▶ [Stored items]
= Beginning of Section =

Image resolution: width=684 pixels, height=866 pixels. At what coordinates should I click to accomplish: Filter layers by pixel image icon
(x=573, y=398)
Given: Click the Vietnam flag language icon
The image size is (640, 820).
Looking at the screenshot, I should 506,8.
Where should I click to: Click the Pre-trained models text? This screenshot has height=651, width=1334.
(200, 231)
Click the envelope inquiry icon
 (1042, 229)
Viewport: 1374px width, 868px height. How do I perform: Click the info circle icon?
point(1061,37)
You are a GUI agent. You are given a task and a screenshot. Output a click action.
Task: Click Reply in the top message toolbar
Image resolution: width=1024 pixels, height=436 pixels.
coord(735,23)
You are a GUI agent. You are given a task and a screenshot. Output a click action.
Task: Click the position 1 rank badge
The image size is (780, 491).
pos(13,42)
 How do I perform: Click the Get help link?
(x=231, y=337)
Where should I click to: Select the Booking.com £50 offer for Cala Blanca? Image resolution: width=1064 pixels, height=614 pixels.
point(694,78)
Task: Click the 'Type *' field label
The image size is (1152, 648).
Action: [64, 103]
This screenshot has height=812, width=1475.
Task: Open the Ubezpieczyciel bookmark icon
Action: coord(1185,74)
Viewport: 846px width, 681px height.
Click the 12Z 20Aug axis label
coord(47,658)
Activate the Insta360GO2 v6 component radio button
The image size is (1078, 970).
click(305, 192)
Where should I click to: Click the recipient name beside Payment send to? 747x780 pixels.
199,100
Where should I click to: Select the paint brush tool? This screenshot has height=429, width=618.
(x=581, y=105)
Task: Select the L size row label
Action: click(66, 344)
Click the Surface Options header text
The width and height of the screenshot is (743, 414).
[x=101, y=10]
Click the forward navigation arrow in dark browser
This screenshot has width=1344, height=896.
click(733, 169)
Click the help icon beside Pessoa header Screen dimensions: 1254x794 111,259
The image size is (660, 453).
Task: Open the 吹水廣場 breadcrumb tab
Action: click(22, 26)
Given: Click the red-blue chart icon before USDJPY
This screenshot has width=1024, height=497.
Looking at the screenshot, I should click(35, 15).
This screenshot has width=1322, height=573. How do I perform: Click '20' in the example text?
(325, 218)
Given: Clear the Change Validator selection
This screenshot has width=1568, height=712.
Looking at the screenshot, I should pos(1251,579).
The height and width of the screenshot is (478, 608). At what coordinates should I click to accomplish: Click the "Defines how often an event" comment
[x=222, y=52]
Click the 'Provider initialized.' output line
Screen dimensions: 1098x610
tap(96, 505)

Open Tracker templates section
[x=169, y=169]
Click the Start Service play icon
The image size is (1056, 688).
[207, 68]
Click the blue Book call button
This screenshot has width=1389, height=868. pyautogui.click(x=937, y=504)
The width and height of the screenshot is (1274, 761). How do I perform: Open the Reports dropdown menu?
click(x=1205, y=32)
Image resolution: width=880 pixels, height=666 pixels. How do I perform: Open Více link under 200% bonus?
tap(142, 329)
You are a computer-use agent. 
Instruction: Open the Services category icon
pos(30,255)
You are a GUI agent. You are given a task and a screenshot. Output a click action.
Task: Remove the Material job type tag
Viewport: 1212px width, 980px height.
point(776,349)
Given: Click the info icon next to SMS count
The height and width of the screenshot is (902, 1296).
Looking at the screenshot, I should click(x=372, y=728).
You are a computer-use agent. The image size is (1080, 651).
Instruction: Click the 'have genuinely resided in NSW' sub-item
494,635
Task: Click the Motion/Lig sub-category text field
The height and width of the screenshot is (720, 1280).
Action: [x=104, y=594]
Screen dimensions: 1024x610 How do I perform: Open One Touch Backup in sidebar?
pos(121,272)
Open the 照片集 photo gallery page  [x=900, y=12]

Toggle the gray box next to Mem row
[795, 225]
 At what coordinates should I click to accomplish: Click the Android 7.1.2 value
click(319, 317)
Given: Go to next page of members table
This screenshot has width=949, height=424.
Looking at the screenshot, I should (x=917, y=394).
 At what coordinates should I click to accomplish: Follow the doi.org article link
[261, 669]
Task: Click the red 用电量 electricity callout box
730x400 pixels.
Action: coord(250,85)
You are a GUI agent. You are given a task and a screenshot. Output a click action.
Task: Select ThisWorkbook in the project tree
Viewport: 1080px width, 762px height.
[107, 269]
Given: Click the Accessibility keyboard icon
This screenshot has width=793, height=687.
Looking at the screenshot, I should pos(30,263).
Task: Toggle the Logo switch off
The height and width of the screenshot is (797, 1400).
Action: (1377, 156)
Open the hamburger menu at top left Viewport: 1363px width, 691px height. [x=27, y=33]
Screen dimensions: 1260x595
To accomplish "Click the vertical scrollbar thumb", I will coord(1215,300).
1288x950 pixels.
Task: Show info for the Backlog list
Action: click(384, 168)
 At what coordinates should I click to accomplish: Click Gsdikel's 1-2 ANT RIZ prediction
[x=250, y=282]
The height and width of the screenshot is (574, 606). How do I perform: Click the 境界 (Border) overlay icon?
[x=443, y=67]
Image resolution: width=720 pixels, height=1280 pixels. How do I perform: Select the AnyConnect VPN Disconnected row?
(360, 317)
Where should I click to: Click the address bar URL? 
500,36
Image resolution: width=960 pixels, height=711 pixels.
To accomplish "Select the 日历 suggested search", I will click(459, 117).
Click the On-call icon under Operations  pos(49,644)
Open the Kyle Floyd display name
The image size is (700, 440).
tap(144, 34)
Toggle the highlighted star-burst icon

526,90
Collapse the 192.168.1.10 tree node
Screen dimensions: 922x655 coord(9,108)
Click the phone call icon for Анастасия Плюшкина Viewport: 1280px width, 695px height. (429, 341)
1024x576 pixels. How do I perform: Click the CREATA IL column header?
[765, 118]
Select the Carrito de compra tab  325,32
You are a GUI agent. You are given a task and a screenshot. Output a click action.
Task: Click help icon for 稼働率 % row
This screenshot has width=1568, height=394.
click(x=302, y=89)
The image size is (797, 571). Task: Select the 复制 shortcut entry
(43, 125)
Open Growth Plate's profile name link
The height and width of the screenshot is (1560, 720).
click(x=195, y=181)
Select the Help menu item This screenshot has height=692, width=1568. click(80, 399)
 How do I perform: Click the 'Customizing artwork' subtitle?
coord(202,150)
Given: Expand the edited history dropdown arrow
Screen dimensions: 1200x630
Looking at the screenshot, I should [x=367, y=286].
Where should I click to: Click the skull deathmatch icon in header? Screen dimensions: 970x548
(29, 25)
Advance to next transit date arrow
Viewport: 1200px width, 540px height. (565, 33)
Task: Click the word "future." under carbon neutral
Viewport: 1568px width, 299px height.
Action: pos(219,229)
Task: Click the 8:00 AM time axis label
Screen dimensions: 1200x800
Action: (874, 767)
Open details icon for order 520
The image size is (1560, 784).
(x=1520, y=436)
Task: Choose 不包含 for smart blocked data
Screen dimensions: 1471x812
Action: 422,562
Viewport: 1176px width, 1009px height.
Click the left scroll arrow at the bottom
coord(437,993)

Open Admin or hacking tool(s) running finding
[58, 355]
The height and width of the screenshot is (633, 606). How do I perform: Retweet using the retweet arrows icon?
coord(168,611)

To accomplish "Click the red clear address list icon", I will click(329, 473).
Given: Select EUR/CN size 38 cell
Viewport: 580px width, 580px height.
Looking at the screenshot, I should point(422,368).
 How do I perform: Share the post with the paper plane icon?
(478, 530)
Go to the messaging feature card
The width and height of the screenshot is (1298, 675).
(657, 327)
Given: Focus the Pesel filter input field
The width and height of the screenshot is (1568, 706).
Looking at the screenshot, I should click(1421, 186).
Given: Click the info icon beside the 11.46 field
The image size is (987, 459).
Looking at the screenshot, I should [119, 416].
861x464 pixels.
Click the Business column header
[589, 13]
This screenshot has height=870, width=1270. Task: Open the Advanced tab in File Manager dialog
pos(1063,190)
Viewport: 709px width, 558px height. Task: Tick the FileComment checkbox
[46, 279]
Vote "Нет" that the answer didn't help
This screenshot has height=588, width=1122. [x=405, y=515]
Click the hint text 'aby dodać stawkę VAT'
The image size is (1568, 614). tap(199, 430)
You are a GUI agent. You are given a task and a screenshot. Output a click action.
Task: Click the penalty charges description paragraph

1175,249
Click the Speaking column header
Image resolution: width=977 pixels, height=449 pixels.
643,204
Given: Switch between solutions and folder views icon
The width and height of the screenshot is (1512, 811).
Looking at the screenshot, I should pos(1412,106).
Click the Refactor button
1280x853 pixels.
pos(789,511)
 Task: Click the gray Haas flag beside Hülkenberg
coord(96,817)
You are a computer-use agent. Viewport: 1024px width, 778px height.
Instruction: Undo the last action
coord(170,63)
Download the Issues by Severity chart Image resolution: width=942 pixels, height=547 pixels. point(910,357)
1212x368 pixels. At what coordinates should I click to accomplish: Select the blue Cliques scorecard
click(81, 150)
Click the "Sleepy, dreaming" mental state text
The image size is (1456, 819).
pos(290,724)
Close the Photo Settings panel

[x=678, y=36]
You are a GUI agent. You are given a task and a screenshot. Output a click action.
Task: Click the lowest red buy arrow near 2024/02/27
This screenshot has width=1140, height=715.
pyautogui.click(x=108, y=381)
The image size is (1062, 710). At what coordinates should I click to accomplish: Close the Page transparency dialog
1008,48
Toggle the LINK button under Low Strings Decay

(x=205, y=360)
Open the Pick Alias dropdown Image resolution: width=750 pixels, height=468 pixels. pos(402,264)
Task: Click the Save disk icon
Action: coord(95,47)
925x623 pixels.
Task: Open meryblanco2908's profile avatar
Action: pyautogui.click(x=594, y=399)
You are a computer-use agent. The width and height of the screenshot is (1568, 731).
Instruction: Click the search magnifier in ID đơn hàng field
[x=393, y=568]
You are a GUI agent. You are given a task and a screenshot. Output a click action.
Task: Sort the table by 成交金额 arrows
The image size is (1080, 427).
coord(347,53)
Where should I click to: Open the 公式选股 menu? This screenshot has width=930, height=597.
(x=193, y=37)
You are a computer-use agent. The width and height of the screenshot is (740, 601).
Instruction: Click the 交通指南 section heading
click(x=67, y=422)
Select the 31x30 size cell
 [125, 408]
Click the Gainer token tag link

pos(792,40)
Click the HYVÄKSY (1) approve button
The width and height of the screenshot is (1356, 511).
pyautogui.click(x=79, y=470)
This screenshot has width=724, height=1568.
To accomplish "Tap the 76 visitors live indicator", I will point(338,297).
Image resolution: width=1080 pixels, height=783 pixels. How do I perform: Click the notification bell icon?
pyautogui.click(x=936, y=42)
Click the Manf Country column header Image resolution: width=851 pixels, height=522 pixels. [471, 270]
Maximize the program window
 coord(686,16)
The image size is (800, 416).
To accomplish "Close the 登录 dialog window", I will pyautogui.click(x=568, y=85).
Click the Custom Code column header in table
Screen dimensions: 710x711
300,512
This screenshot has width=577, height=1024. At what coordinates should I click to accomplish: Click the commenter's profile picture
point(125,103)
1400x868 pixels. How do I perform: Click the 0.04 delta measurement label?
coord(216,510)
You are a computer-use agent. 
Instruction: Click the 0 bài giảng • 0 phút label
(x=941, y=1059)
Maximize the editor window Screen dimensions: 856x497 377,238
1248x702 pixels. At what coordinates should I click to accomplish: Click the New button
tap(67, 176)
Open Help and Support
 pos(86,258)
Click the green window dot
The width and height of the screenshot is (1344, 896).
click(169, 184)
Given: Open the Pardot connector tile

= End of Section =

▶ [What the exercise asks] Please transcribe exactly the line containing "The width and height of the screenshot is (1356, 511)." and every line after it to the end of the data, and no other lines.

▶ [Answer for this exercise]
The width and height of the screenshot is (1356, 511).
pyautogui.click(x=79, y=470)
This screenshot has width=724, height=1568.
To accomplish "Tap the 76 visitors live indicator", I will point(338,297).
Image resolution: width=1080 pixels, height=783 pixels. How do I perform: Click the notification bell icon?
pyautogui.click(x=936, y=42)
Click the Manf Country column header Image resolution: width=851 pixels, height=522 pixels. [471, 270]
Maximize the program window
 coord(686,16)
The image size is (800, 416).
To accomplish "Close the 登录 dialog window", I will pyautogui.click(x=568, y=85).
Click the Custom Code column header in table
Screen dimensions: 710x711
300,512
This screenshot has width=577, height=1024. At what coordinates should I click to accomplish: Click the commenter's profile picture
point(125,103)
1400x868 pixels. How do I perform: Click the 0.04 delta measurement label?
coord(216,510)
You are a computer-use agent. 
Instruction: Click the 0 bài giảng • 0 phút label
(x=941, y=1059)
Maximize the editor window Screen dimensions: 856x497 377,238
1248x702 pixels. At what coordinates should I click to accomplish: Click the New button
tap(67, 176)
Open Help and Support
 pos(86,258)
Click the green window dot
The width and height of the screenshot is (1344, 896).
click(169, 184)
Given: Open the Pardot connector tile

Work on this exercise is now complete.